I sent it off. Didn’t get a reply. One of the neat things about MySpace is that you can go to your “Sent” messages and see whether or not the recipient actually read your e-mail. Well… she apparently didn’t check her e-mail all weekend. In fact, apparently, she didn’t check it until Monday… and she did read it.

As of this writing, she hasn’t responded back.

So… I’m suddenly feeling “jerked around” all over again. Sheesh… why is it when I get someone out of my mind, they try to show up in my life again? Why does anyone think I need the reminder?

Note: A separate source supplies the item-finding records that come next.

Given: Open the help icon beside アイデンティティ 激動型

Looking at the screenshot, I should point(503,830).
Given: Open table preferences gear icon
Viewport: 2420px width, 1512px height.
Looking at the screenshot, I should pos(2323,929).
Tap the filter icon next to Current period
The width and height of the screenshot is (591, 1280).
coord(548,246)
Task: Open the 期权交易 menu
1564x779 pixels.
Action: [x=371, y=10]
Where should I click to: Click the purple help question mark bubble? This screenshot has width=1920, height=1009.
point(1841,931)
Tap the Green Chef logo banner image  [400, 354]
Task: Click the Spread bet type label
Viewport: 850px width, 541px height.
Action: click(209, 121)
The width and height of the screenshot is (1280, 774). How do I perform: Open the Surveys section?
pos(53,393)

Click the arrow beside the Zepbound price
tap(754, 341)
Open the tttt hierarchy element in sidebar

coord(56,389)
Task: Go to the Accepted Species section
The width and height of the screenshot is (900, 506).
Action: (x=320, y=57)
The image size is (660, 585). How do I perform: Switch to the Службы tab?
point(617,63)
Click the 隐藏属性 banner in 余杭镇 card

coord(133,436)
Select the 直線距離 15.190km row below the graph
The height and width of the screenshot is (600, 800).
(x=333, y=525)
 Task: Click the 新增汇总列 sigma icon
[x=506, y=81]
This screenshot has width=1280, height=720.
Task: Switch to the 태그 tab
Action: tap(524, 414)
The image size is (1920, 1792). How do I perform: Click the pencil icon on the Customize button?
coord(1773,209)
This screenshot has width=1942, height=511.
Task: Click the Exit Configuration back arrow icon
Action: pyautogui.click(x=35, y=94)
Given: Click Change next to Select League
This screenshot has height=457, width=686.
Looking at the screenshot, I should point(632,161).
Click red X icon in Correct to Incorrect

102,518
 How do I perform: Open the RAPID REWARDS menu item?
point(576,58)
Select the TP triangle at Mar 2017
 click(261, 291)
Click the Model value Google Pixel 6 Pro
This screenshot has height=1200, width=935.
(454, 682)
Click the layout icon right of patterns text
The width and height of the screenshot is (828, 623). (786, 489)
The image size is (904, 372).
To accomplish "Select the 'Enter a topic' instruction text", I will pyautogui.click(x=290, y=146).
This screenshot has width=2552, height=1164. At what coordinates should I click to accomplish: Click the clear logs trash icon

I wasn’t mad before… just disappointed… but now I’m getting a bit “upset”. If you contact someone and you’re expecting/hoping for a response… why wouldn’t you try and check your e-mail more often? She probably doesn’t know I no longer have her number… but I’m not going to assume she still has mine... so maybe she just doesn’t get the chance to check e-mail. Okay, I’ll go with that. But when she DOES check it… and reads my response… no reply? I’m sorry… if you have time to read it… you have time to write a fast note saying, “I don’t have much time… here’s my number again, call me so we can plan something. I look forward to it!” There. Voila. That’s all you need. That’s all *I* need. (and when I call… return it!)

But if she honestly didn’t have the time to read or reply to my messages… well, if we *were* to develop into something… when was there going to be time for Me? I understand “being busy”… but guess what? We’re ALL busy. But I *make* the time if I want to see someone.

That’s one of the things on my “Required List”… I want someone who’s willing to MAKE time for me… and I’m under the impression she’s not willing or able to do that.

So why am I torturing myself over all this? Especially when there’s a 95% chance that she probably ISN’T thinking about it.

Cause I’m an idiot. That’s why. (Good thing I’m okay with that…)

So… I wish her well. She’s smart, beautiful, and more than pleasant to be around. I hope she finds what she’s looking for… I just have a sneaking suspicion it’s not me.

*shrug*

3 comments:

Anonymous said...

That sucks! I'd stand by your assessment--if she can't take the 60 seconds (maybe she's a slow typer) to dash off a quick note to acknowledge receipt of your email, then she's not really interested in making time for you to be a part of her life.

And over analyzing this situation saves you from having to think about...whatever else you don't want to think about instead. And it's part of the great mystery of love. Or at least, trying to find it. Devoting brain time and brain chemicals to said pursuit is what you're supposed to do, even if you don't get anything tangible from it.

When I'm driving a car, I try not to ever take my eyes off the road. I'm operating a potentially lethal, almost-2-ton weapon. Eye contact can wait until the car's no longer in motion and the fasten your seatbelt sign has been turned off.

Anonymous said...

You know how some people are single and although you'd never say so to their face, it doesn't really surprise you?

You aren't one of those people.

You're wonderful and thoughtful and fair and have great insights about people because you take the time to really know them, as they are.

I know this has been said so often that it often sounds trite, but I really do mean this. It's a lucky girl that gets you.

Anonymous said...

Run like hell, don't look back, she only wants your attention when she's alone, don't fall for it. If you were closer to Cali, I'd take you out on a date!

Stop looking and someone will fall into your lap, true love does happen.